Bathroom Monologue: The Pen is Mightier than the Ultimate

“Penultimate” is a funny word. It means “second-to-last,” which is a neat little utility word. You see, “ultimate” means “last.” That we use it to indicate “best” is a testament to our faith in happy endings, or the power of car commercials. One or the other. Yet if “ultimate” means “last,” and “penultimate” means “second-to-last,” then what does “pen” mean? We know it can mean a pointy or felt-tipped think from which we dispense ink to write checks and essays about Apartheid before the end of class. But this can’t be the only meaning if it turns “last” into “second-to-last.” It’s got to mean something like “right before.” We don’t see it in other places. Taking a girl out to dinner and a movie isn’t “pensex.” In fact seconds after coming into usage, “pensex” would probably mean something far different. “Pen” seems to play this prefix utility almost exclusively for “ultimate,” as though the pen exists to keep us a little further away from the end. Maybe that’s why it’s so intimidating to write first lines, and why so few books finish – the pen is cursed. Maybe the pen is trying to keep us from the real ultimate – from obliterating each other, through forcing us to think things through, cross out and temper our words. Maybe that’s why polemics are increasing in number and popularity since the keyboard has trumped the pen. “Penultimate” is a prettier word than “keyboardultimate,” not the least because one’s looking out for us, and where we’re going.

Monday, January 11, 2010

Bathroom Monologue: Why the trick didn’t work on Devin

That trick hadn't worked on Devin since seventh grade.

Back then, to get out early you needed a blue slip from the Principal's desk, and most kids carried them out all day, like personal emancipation proclamations. They proclaimed to all the suckers who would have to stay through ninth period Math. They'd march to the curb with them, and hold them in one hand until Mom or Dad drove up, which was when the slip lost its power.

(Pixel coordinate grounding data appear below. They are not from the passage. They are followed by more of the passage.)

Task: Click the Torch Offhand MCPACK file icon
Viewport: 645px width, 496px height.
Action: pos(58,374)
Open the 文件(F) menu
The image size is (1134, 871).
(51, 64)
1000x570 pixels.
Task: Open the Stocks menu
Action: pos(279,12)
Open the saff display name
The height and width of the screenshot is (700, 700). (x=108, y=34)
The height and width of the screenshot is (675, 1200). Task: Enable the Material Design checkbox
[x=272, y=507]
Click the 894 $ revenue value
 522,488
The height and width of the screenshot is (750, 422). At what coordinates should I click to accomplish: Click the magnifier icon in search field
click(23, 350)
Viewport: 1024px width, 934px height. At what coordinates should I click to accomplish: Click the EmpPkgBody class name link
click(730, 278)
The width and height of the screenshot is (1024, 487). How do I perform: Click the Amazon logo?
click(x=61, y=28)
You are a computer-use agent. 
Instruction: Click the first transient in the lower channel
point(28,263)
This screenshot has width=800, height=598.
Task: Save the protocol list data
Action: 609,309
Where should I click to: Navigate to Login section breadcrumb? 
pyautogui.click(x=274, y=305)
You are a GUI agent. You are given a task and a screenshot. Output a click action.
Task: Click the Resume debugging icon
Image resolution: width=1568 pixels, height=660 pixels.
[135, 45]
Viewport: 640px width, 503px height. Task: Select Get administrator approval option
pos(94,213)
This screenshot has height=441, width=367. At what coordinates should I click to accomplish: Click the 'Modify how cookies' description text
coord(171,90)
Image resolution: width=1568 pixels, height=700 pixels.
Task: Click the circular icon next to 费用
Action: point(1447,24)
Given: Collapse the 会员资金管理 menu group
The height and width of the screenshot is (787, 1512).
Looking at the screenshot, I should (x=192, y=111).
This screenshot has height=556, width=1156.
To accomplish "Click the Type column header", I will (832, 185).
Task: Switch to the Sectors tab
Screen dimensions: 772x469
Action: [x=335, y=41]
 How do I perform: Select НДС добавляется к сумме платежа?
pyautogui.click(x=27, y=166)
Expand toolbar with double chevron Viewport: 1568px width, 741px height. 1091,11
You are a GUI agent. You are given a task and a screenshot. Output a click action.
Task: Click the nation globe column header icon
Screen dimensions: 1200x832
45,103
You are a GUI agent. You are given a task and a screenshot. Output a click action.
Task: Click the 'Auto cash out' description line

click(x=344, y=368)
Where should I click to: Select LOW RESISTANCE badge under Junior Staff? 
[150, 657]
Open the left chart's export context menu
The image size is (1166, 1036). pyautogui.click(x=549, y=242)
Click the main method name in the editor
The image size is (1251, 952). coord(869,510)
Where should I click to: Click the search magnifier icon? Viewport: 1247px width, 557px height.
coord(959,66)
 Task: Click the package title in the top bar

But there was one boy, Trey Galloway, who stuck the slip in his breast pocket and made no fuss about it. If you asked Devin, Trey was an absent-minded idiot, but a fashion trend was born. Ignoring the leave-early pass was a whole magnitude of cool above making sure everybody saw it. Soon all the boys wore their slips in breast pockets.

From there, the trend escalated to a boy named Gary (Devin forgot his last name) who stuck his pass in his pants pocket and was stopped in the hall by a teacher. No one had even known he'd had this magic pass until that moment. Gary was forced to show the pass in front of dozens of his peers, a minor social infraction, yet it put a limit on the coolness: not caring about your pass was cool only so long as everyone else saw it.

The limit was a good thing for the trend. It defined the optimal coolness: for everyone to know you had something they wanted and you didn’t care about it. For many seventh graders it reinforced the need for breast pockets on days they were leaving early, but it inoculated Devin against this strain of ostentatious apathy for the rest of his life. How trivial a game, how lame to feign emotionless over something you should want, and how juvenile to tease others with your goods. It was probably why he detested so many popular musicians.

He was on his way to interview another rock star today, waiting for the train. That seventh-grade inoculation was why Devin didn't give the blonde with the plunging neckline a second look. And that was why he was the only one on the platform that didn’t see her jump down onto the rails.

Sunday, January 10, 2010

Bathroom Monologue: So Much Moral Ox Feces

The Lenati knew everything. They had measured, weighed and calculated every ounce of the galaxy (and keeping ounces instead of metric was a heck of a struggle). They knew the factors increasing likelihood of abiogenesis down to a single atom of silicon on a planet, how fast light traveled when it was in a hurry, and what time it was on the sun.

Then some punk in freshman philosophy asked the least academically popular question (and most web-search popular question) of the hecallenium: “If all perception is subjective and all science is based on perception validated through further perception, how do we call anything objective?”

This wouldn’t have been such a big deal if, just at that moment, the sun hadn’t gone out.

Philosophy began about two minutes later.